▶ **Problem statement**
Rewrite all of the items below, changing every "Screen dimensions" to "Display size" and leaving everything else unchanged.
>> BEGIN
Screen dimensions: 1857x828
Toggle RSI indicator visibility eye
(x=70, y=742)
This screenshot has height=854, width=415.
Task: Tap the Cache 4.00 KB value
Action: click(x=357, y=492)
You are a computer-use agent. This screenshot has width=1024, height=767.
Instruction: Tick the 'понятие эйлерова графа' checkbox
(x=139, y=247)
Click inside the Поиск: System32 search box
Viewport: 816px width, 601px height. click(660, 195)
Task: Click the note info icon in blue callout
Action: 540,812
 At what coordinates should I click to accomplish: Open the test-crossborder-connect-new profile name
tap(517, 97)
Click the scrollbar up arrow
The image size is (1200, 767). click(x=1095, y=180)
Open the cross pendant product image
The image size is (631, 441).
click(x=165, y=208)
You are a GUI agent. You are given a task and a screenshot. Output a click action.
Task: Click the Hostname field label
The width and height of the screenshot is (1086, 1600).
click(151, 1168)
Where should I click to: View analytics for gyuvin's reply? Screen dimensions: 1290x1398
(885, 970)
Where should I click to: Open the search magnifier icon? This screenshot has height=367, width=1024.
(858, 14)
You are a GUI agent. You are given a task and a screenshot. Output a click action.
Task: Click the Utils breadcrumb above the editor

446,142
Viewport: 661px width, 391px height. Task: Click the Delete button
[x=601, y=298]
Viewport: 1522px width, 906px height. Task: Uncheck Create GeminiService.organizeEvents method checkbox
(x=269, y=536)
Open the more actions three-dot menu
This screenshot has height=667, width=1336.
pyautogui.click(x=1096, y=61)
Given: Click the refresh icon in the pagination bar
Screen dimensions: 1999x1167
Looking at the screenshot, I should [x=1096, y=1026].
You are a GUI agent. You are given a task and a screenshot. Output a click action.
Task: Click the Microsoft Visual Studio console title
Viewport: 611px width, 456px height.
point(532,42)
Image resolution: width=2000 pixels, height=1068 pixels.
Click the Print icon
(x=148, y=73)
>> END
▶ **Output below**
Display size: 1857x828
Toggle RSI indicator visibility eye
(x=70, y=742)
This screenshot has height=854, width=415.
Task: Tap the Cache 4.00 KB value
Action: click(x=357, y=492)
You are a computer-use agent. This screenshot has width=1024, height=767.
Instruction: Tick the 'понятие эйлерова графа' checkbox
(x=139, y=247)
Click inside the Поиск: System32 search box
Viewport: 816px width, 601px height. click(660, 195)
Task: Click the note info icon in blue callout
Action: 540,812
 At what coordinates should I click to accomplish: Open the test-crossborder-connect-new profile name
tap(517, 97)
Click the scrollbar up arrow
The image size is (1200, 767). click(x=1095, y=180)
Open the cross pendant product image
The image size is (631, 441).
click(x=165, y=208)
You are a GUI agent. You are given a task and a screenshot. Output a click action.
Task: Click the Hostname field label
The width and height of the screenshot is (1086, 1600).
click(151, 1168)
Where should I click to: View analytics for gyuvin's reply? Display size: 1290x1398
(885, 970)
Where should I click to: Open the search magnifier icon? This screenshot has height=367, width=1024.
(858, 14)
You are a GUI agent. You are given a task and a screenshot. Output a click action.
Task: Click the Utils breadcrumb above the editor

446,142
Viewport: 661px width, 391px height. Task: Click the Delete button
[x=601, y=298]
Viewport: 1522px width, 906px height. Task: Uncheck Create GeminiService.organizeEvents method checkbox
(x=269, y=536)
Open the more actions three-dot menu
This screenshot has height=667, width=1336.
pyautogui.click(x=1096, y=61)
Given: Click the refresh icon in the pagination bar
Display size: 1999x1167
Looking at the screenshot, I should [x=1096, y=1026].
You are a GUI agent. You are given a task and a screenshot. Output a click action.
Task: Click the Microsoft Visual Studio console title
Viewport: 611px width, 456px height.
point(532,42)
Image resolution: width=2000 pixels, height=1068 pixels.
Click the Print icon
(x=148, y=73)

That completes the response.